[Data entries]
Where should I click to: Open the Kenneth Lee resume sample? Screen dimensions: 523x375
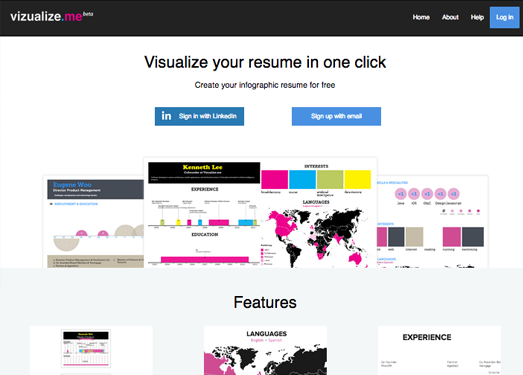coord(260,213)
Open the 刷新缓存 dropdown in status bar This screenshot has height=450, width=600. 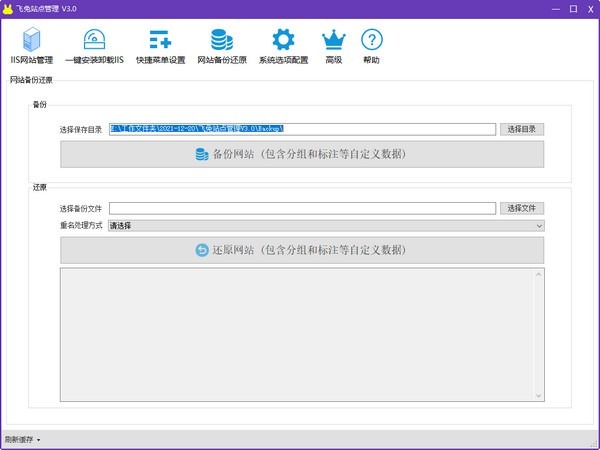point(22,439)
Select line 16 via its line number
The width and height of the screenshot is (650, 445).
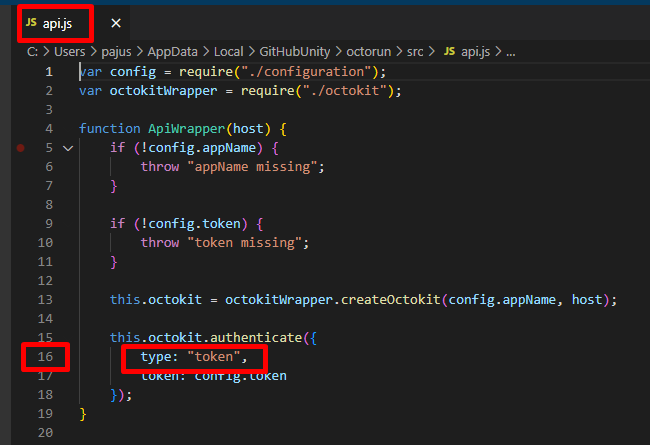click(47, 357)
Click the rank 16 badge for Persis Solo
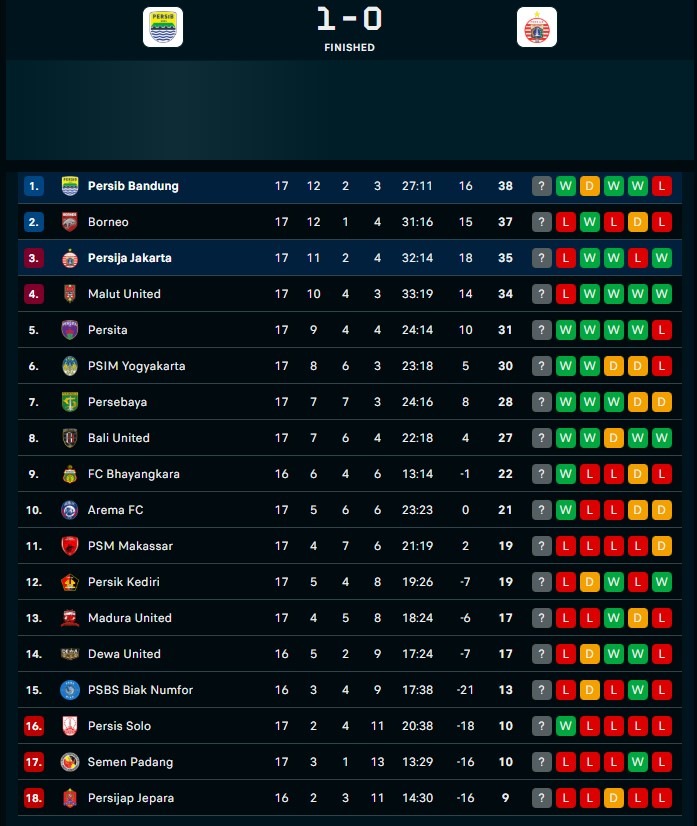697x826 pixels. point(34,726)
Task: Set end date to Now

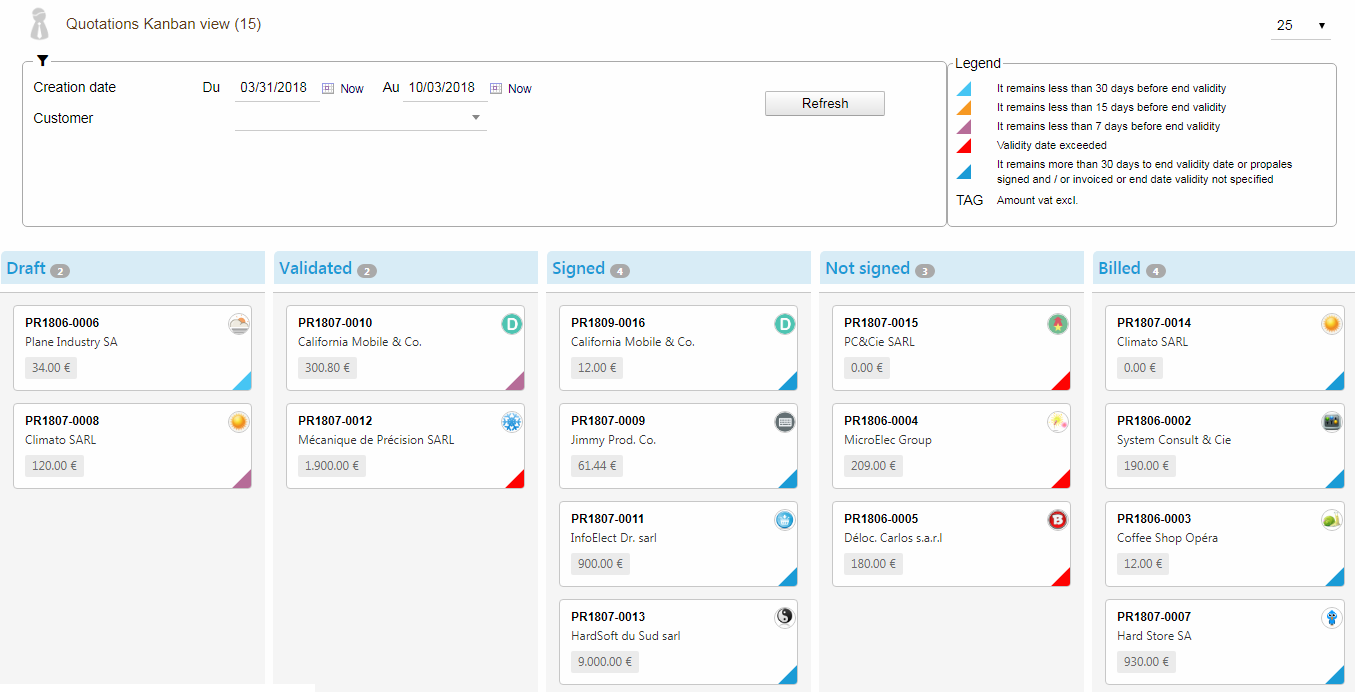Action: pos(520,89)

Activity. Exactly repeat only the lines from the one with "Select line 16 via its line number" to the closing line above, both included, and omit every picture.

Solution to this task.
Select line 16 via its line number
The width and height of the screenshot is (650, 445).
click(47, 357)
Click the rank 16 badge for Persis Solo
697x826 pixels. point(34,726)
Task: Set end date to Now

Action: pos(520,89)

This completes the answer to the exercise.